━━ Dataset records

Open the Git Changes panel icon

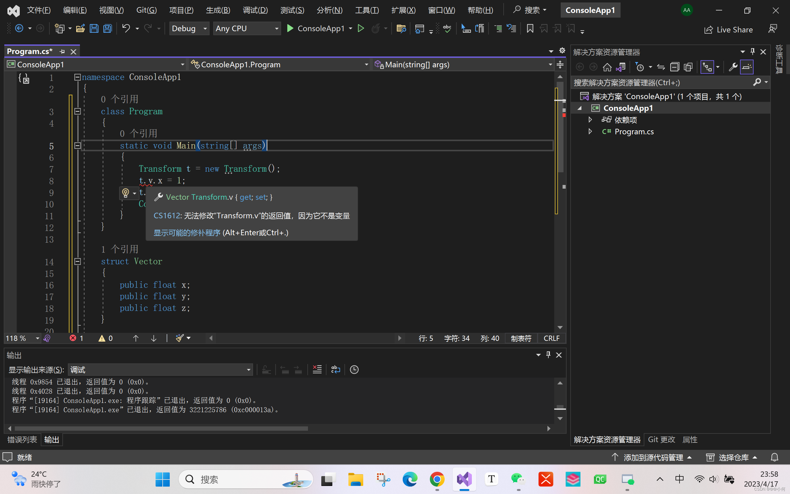[661, 439]
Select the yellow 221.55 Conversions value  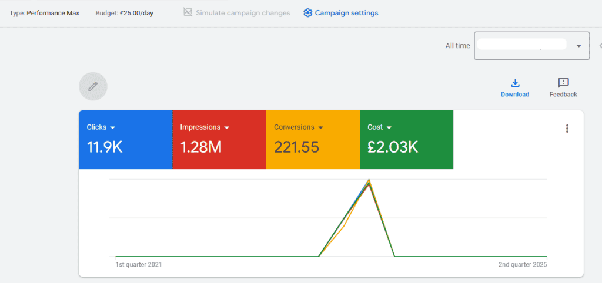coord(296,147)
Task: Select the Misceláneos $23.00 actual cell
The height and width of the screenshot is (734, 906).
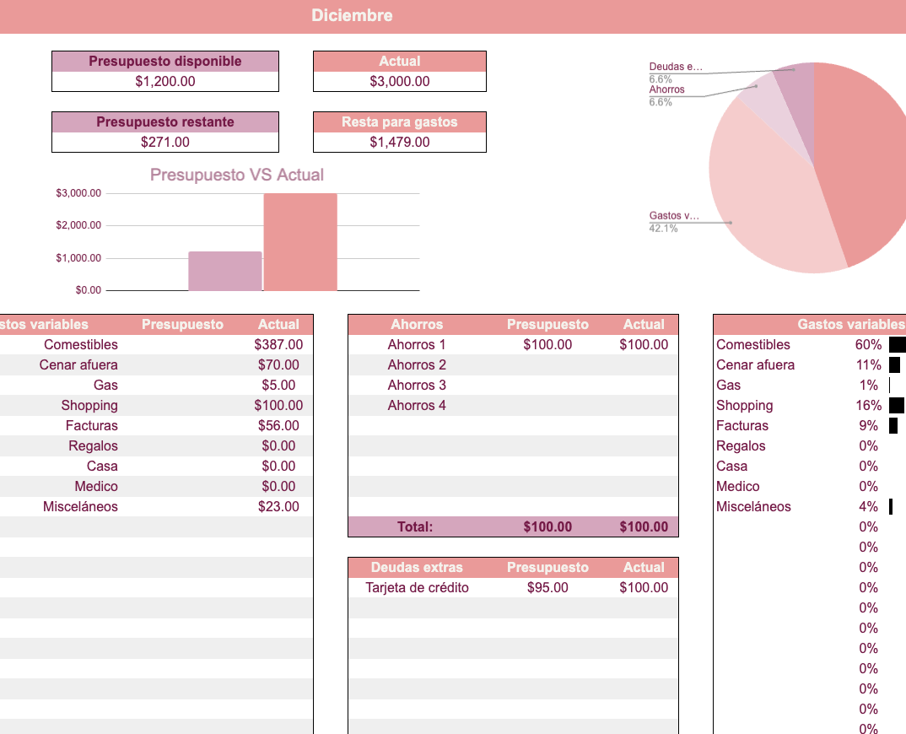Action: pos(278,507)
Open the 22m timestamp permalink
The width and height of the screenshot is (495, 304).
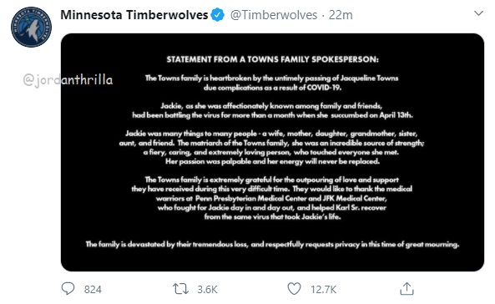tap(341, 15)
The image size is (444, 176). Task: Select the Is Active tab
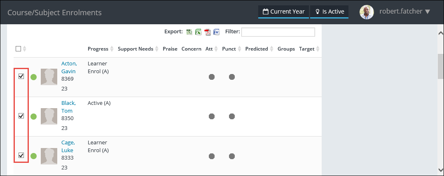pyautogui.click(x=329, y=12)
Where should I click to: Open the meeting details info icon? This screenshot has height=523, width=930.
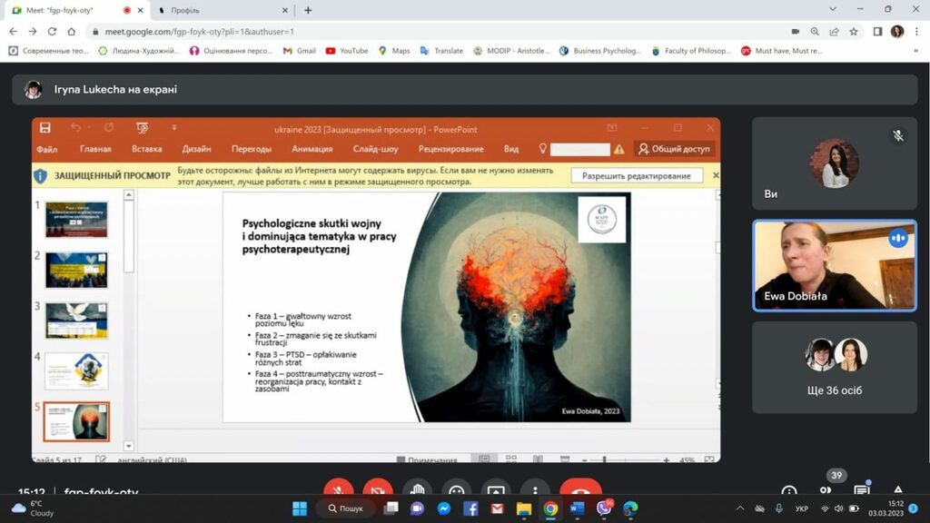789,491
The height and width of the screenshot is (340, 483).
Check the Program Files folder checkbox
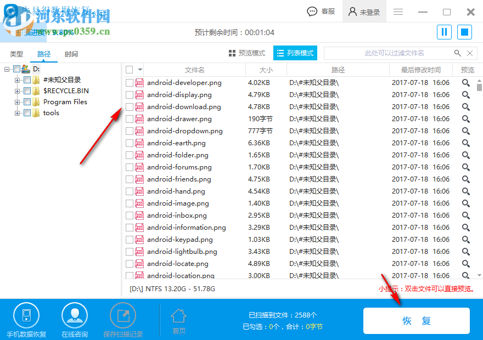coord(27,102)
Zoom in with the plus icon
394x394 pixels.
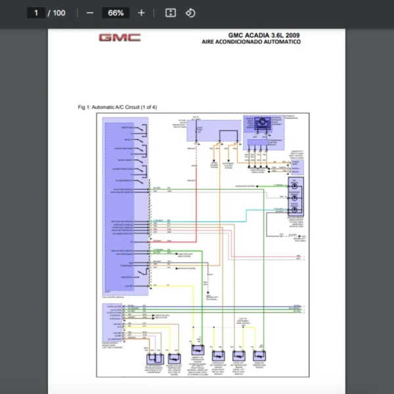pyautogui.click(x=141, y=13)
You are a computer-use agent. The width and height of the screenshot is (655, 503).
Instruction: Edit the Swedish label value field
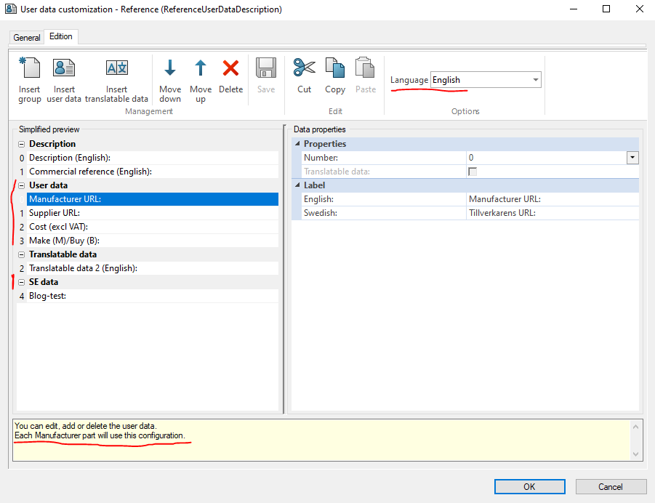click(552, 213)
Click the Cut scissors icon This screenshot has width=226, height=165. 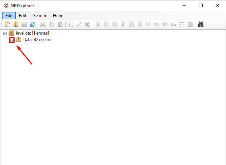pos(43,24)
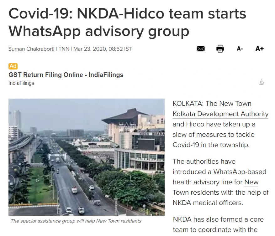Decrease font size with A- button
Viewport: 275px width, 236px height.
coord(240,49)
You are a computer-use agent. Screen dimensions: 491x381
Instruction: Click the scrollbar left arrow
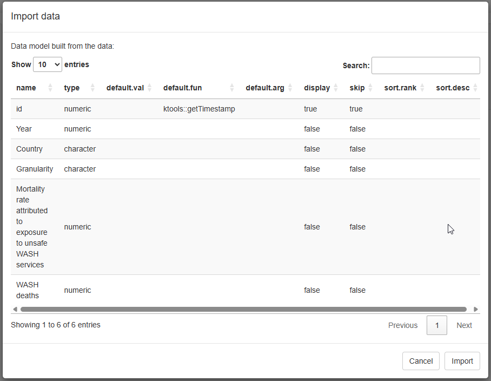click(x=15, y=310)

━━━━

*Directions for this task*
In the records above, find the lines holding "computer". Copy each one.

*Task response*
You are a computer-use agent. The width and height of the screenshot is (655, 503).
You are a computer-use agent. Screen dimensions: 491x381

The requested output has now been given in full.